A due anni dall’inizio dell’occupazione turca e islamista del cantone curdo-siriano di Afrin, un’esplosione nel centro della città, nel profondo nord-ovest del paese, ha provocato almeno 50 feriti e 46 morti. Molte donne, undici bambini. A saltare in aria un camion di benzina carico di esplosivo, nel mezzo di un mercato affollato in uno dei primi giorni di Ramadan.

Un video pubblicato online dal ministero della Difesa turca e le foto dei Caschi bianchi (corpo di “protezione civile” presente solo nelle aree controllate da islamisti e qaedisti) mostrano una colonna di fumo nero alzarsi dal mercato tra le sirene delle ambulanze, i soccorritori portare via i corpi e spegnere le fiamme che avviluppavano case e negozi.

Immediata la condanna della Turchia che ha accusato il Pkk e le unità di difesa curde Ypg e Ypj di essere gli autori della strage: «I nemici dell’umanità Pkk/Ypg hanno di nuovo preso di mira civili innocenti ad Afrin», dice la nota del ministero della Difesa. Molto simili le parole del Dipartimento di Stato statunitense.

Alle accuse ha risposto Mazloum Abdi, comandante in capo delle Forze democratiche siriane (Sdf), federazione multietnica e multiconfessionale da anni impegnata nel nord-est siriano contro l’avanzata dell’Isis e quella turca, che ha definito l’attacco il risultato della politica di devastazione portata avanti da Ankara e milizie alleate. Prende parola anche il Syrian Democratic Council, braccio politico delle Sdf: «Condanniamo e denunciamo questo codardo atto terroristico che ha preso di mira civili innocenti e che minaccia i residenti rimasti ad Afrin (50-70mila dei precedenti 200mila, ndr) per costringerli a lasciare le loro comunità», si legge nella nota. Che prosegue, accusando «l’occupazione turca e le milizie a cui si appoggia» di terrorismo.
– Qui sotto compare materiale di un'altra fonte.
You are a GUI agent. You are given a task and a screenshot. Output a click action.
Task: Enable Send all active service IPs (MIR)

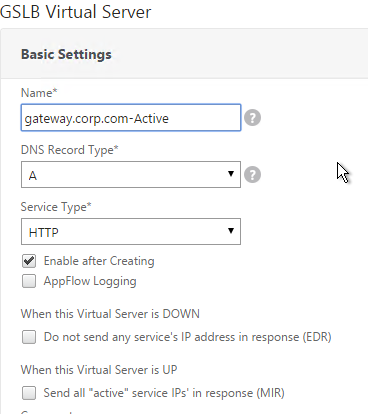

Perché ad Afrin comanda Ankara: dall’operazione Ramoscello d’Ulivo tra gennaio e aprile 2018, le truppe turche hanno preso possesso di uno dei tre cantoni dell’Amministrazione autonoma del Rojava, insieme a milizie islamiste e a quelle legate all’Esercito libero siriano, diventate l’autorità locale. È Afrin ad aver fatto da modello per la successiva occupazione del nord est siriano, lo scorso ottobre. Modello di ingegneria demografica, con la cacciata di centinaia di migliaia di curdi e la loro sostituzione con islamisti e le loro famiglie, e modello di autoritarismo violento.

Le Sdf ricordano ogni violenza: omicidi, rapimenti, confisca di terre, saccheggi di case e negozi. Dal Rojava Information Center ci inviano un database prodotta dalla ricercatrice Meghan Bodette sui rapimenti di donne, con l’elenco aggiornato degli abusi documentati: 50 nel 2019 e già 27 nel 2020. Fatte sparire dalla polizia militare o da quella civile, da milizie islamiste come Sultan Muhammed al-Fateh, Failaq al-Sham o Jabhat Shamiya, detenute per mesi, spesso torturate.

Le accuse: aver denunciato un saccheggio o la sparizione di una figlia, aver partecipato alle elezioni in passato, aver lavorato per l’Amministrazione autonoma come impiegata pubblica, aver lamentato l’aumento del prezzo del pane. Molte di loro sono state liberate solo dopo il pagamento di un riscatto da migliaia di dollari.

Questo è Afrin occupato. Lo sa anche l’Onu che appena due mesi fa in un rapporto della Commissione indipendente di inchiesta sulla Siria accusava le gang affiliate all’Esercito libero e le milizie alleate di Ankara di «crimini di guerra, tra cui presa di ostaggi, trattamenti crudeli, torture e saccheggi». Di conseguenza, aggiunge il rapporto, «se questi gruppi (stimati dalla Commissione in oltre 50, ndr) agiscono sotto l’effettivo controllo delle forze turche, la responsabilità si estende ai comandanti turchi». Sparizioni e arresti, dice l’Onu, sono spesso seguiti alla confisca delle proprietà delle vittime, a partire da animali e ulivi, unica risorsa economica per migliaia di residenti.

Identico modello, prosegue il rapporto, è applicato nelle altre comunità del Rojava occupate dalla Turchia con l’operazione Fonte di pace, iniziata lo scorso 9 ottobre dopo il ritiro Usa e suggellata dalla Russia che ha riconosciuto l’occupazione di un corridoio di 100 km lungo il confine. Un enorme Afrin.